Suyono menjelaskan karena masih ada yang belum tuntas maka untuk proses RTRW sekarang akan dipakai batas sementara yang ada di RTRW Provinsi Riau.

"Provinsi sudah membagi garis antar Kabupaten dan ini kita ikuti dulu, nanti kalau sudah ada Permendagri defenitif baru kita selesaikan," katanya.

Menurutnya, kalau menunggu tata batas antar Kabupaten selesai maka ini akan memakan waktu yang cukup lama nantinya dan RTRW Kuansing dipastikan tidak akan tuntas.
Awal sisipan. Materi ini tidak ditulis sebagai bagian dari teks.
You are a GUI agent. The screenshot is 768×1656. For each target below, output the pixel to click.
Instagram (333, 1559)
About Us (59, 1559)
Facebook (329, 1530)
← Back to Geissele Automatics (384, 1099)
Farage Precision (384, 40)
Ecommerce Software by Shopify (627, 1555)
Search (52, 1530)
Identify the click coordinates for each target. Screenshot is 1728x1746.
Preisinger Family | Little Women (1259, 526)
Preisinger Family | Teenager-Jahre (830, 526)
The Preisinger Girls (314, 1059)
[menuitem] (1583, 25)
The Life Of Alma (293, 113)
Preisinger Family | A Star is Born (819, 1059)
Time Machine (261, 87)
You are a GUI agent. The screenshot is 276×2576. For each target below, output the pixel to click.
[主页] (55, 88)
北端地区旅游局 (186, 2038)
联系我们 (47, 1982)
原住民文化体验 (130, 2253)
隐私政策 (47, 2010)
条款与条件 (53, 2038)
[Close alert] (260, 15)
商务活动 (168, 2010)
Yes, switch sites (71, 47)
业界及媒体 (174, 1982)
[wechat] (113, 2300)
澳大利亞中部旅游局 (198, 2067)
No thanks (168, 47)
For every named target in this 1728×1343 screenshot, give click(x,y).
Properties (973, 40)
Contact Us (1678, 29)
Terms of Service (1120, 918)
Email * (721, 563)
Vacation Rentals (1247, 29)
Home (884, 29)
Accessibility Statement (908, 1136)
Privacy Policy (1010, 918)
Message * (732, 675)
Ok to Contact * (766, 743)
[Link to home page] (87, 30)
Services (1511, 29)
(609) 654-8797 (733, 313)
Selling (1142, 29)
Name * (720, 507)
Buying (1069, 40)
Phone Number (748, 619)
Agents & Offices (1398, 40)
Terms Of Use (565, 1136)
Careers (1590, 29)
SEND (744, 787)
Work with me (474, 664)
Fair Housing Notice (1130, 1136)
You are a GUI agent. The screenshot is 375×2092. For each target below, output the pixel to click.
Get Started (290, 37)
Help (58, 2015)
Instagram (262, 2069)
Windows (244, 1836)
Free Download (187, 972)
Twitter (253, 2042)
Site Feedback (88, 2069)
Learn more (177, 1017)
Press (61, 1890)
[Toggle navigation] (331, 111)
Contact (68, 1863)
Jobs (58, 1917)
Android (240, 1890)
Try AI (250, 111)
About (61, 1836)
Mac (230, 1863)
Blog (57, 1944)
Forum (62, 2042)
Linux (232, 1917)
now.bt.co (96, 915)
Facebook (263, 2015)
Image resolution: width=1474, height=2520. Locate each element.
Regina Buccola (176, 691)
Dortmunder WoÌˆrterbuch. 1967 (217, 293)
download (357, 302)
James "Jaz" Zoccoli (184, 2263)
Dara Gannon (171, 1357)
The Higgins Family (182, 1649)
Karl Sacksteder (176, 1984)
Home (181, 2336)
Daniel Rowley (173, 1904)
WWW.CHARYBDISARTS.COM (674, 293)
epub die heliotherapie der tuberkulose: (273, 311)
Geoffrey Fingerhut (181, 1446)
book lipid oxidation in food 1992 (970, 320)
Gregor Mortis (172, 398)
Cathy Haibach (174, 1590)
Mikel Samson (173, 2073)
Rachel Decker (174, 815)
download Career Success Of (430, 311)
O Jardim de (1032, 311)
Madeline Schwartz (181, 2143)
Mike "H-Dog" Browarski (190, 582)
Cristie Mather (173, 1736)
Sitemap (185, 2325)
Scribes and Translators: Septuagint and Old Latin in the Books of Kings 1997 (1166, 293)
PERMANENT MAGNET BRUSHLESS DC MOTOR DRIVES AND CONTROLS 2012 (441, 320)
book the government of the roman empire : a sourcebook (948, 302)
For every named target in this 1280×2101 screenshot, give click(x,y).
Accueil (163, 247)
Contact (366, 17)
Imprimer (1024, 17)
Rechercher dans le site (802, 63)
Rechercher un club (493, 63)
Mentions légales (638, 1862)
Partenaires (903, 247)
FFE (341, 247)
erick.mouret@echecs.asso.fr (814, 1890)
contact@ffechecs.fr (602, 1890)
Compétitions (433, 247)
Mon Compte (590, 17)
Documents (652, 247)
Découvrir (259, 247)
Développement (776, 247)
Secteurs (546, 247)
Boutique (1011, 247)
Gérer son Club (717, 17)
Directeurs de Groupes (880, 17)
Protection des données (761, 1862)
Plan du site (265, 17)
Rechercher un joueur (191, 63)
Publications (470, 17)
Terkait terjadinya perubahan luas wilayah Kabupaten Kuansing terutama yang ada pada Perda RTRW Provinsi Riau, menurut Suyono, mungkin Provinsi sudah menggunakan peta digital saat melakukan pengukuran seluruh wilayah yang ada di Provinsi Riau.

"Kalau secara angka memang berkurang lebih kurang 2.300 kilometer persegi, tapi secara fakta tidak berkurang, karena batas kita dari dulu tidak ada yang bergeser," ujar Suyono.

Menurutnya dalam UU pembentukan Kuansing tahun 1999 memang luas wilayah Kabupaten Kuansing secara keseluruhan itu lebih kurang 7.656,03 kilometer persegi.

Dalam RTRW yang lama katanya, yang disusun pada 2001 dan disahkan pada 2004 luas Kuansing secara keseluruhan memang menggunakan angka 7.656,03 kilometer persegi.

Kemudian pada 2011 katanya kalau tidak salah dilakukan penyusunan terhadap RTRW yang baru oleh Provinsi, tapi memang tidak Kuansing yang langsung menyusun karena menggunakan dana pusat. "Angkanya berubah menjadi 5 ribuan kilometer persegi sekian," pungkasnya.